> WORK REQUEST
The answer should be an exact repeat of the stretch of material below from the line containing "The width and height of the screenshot is (1568, 431)." through the line containing "Given: Click the money icon on Add bounty".

> DATA IN THIS EXERCISE
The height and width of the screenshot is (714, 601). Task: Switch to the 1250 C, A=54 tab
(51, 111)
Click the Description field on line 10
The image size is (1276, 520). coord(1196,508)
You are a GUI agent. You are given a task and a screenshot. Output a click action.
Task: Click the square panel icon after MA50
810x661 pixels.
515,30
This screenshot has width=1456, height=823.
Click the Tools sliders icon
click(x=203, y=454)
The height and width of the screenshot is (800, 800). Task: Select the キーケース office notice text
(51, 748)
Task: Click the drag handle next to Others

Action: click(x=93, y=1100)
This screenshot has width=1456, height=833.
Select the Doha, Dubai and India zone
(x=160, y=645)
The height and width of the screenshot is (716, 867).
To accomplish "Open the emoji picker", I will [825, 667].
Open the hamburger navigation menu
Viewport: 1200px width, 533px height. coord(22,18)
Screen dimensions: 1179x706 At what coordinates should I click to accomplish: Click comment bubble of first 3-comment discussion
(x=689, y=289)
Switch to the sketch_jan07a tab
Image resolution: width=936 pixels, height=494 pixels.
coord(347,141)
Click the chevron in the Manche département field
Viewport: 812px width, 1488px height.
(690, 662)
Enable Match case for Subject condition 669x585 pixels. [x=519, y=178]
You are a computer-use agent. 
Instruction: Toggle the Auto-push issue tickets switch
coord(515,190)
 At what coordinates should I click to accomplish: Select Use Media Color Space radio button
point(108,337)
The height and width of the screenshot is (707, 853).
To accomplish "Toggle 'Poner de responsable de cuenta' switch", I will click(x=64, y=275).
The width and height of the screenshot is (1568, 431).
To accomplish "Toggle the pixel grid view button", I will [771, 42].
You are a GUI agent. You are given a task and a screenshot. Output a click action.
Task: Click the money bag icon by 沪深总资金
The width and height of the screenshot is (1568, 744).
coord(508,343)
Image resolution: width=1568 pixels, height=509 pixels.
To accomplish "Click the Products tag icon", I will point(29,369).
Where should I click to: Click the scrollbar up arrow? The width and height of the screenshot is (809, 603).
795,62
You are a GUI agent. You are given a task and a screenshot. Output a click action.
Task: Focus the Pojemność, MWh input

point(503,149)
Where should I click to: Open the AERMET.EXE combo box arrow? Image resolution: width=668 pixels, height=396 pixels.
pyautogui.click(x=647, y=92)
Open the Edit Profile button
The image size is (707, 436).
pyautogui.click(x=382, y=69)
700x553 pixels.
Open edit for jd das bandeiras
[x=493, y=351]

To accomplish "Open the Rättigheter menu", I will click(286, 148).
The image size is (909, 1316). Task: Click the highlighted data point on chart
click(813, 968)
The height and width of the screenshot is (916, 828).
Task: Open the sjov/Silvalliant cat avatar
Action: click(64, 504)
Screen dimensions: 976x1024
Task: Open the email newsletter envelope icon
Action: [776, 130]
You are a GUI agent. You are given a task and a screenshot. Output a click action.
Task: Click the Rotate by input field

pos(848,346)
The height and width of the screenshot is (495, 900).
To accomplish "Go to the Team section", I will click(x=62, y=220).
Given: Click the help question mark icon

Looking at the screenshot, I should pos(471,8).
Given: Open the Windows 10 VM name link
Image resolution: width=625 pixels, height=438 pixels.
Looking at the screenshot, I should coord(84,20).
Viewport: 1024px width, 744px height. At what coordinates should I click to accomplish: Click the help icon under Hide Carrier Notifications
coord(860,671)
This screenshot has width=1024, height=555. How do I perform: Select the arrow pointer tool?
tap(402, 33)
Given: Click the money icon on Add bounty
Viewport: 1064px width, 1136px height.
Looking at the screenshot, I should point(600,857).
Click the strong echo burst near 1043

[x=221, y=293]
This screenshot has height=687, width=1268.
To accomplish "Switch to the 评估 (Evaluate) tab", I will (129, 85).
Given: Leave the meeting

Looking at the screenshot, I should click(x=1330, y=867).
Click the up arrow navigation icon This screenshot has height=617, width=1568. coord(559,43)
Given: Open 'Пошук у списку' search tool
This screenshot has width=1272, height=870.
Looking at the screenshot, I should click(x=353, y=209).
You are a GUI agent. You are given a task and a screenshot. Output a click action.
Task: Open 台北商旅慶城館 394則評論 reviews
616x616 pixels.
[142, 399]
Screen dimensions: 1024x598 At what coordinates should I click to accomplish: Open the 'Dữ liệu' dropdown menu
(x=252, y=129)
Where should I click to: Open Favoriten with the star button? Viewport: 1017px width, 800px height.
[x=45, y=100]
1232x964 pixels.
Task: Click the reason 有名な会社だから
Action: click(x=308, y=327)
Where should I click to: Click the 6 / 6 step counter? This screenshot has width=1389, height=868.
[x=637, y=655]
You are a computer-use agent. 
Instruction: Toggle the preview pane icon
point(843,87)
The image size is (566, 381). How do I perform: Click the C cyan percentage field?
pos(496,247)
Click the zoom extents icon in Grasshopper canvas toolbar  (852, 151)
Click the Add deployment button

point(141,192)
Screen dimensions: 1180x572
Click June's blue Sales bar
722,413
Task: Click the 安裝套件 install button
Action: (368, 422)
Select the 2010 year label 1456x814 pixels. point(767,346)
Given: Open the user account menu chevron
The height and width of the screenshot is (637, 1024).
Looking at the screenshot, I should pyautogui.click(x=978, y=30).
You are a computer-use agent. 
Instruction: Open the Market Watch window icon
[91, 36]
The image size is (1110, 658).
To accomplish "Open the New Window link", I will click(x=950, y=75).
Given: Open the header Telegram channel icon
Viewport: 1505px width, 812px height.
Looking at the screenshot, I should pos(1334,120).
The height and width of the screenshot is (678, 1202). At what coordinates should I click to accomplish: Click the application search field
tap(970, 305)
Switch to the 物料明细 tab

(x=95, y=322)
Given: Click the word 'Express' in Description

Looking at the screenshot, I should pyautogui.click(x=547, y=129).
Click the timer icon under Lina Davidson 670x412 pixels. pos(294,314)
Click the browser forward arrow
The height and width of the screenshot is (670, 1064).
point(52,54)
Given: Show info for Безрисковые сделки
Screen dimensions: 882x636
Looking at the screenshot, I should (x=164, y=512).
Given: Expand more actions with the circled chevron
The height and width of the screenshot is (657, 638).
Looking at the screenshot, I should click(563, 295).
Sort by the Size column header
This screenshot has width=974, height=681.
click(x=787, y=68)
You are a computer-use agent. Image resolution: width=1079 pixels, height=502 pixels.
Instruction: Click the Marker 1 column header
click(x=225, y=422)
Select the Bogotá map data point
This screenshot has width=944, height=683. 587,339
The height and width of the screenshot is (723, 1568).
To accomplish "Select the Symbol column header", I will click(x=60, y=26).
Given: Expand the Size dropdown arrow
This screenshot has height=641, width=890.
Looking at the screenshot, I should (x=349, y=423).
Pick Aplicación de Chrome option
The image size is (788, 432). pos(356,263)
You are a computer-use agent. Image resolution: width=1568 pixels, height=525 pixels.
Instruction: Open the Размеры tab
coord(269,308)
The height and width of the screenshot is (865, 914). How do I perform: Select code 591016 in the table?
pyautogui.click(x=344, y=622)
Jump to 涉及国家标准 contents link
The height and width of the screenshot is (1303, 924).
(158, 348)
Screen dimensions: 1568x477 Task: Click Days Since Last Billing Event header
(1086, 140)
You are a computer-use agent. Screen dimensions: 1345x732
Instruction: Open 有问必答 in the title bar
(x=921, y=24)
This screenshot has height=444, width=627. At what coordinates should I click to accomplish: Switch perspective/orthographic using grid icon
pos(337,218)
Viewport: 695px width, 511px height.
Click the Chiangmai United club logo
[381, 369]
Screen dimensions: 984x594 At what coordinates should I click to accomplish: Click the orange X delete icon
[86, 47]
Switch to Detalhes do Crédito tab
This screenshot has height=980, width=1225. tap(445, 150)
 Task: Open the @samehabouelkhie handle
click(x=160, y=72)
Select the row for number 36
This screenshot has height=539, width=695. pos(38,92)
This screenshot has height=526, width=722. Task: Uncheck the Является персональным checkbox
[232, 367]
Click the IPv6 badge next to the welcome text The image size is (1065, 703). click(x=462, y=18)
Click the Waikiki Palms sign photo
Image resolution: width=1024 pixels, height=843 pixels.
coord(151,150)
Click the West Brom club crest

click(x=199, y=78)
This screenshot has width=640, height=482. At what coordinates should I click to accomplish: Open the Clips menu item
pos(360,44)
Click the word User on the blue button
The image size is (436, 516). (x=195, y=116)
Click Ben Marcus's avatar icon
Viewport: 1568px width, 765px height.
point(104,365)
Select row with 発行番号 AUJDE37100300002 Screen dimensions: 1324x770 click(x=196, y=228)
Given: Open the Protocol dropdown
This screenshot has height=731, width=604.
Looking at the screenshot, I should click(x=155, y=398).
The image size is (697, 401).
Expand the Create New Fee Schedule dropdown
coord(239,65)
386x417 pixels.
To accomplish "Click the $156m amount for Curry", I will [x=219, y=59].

> SOLUTION FOR THIS EXERCISE
The width and height of the screenshot is (1568, 431).
To accomplish "Toggle the pixel grid view button", I will [771, 42].
You are a GUI agent. You are given a task and a screenshot. Output a click action.
Task: Click the money bag icon by 沪深总资金
The width and height of the screenshot is (1568, 744).
coord(508,343)
Image resolution: width=1568 pixels, height=509 pixels.
To accomplish "Click the Products tag icon", I will point(29,369).
Where should I click to: Click the scrollbar up arrow? The width and height of the screenshot is (809, 603).
795,62
You are a GUI agent. You are given a task and a screenshot. Output a click action.
Task: Focus the Pojemność, MWh input

point(503,149)
Where should I click to: Open the AERMET.EXE combo box arrow? Image resolution: width=668 pixels, height=396 pixels.
pyautogui.click(x=647, y=92)
Open the Edit Profile button
The image size is (707, 436).
pyautogui.click(x=382, y=69)
700x553 pixels.
Open edit for jd das bandeiras
[x=493, y=351]

To accomplish "Open the Rättigheter menu", I will click(286, 148).
The image size is (909, 1316). Task: Click the highlighted data point on chart
click(813, 968)
The height and width of the screenshot is (916, 828).
Task: Open the sjov/Silvalliant cat avatar
Action: click(64, 504)
Screen dimensions: 976x1024
Task: Open the email newsletter envelope icon
Action: [776, 130]
You are a GUI agent. You are given a task and a screenshot. Output a click action.
Task: Click the Rotate by input field

pos(848,346)
The height and width of the screenshot is (495, 900).
To accomplish "Go to the Team section", I will click(x=62, y=220).
Given: Click the help question mark icon

Looking at the screenshot, I should pos(471,8).
Given: Open the Windows 10 VM name link
Image resolution: width=625 pixels, height=438 pixels.
Looking at the screenshot, I should coord(84,20).
Viewport: 1024px width, 744px height. At what coordinates should I click to accomplish: Click the help icon under Hide Carrier Notifications
coord(860,671)
This screenshot has width=1024, height=555. How do I perform: Select the arrow pointer tool?
tap(402, 33)
Given: Click the money icon on Add bounty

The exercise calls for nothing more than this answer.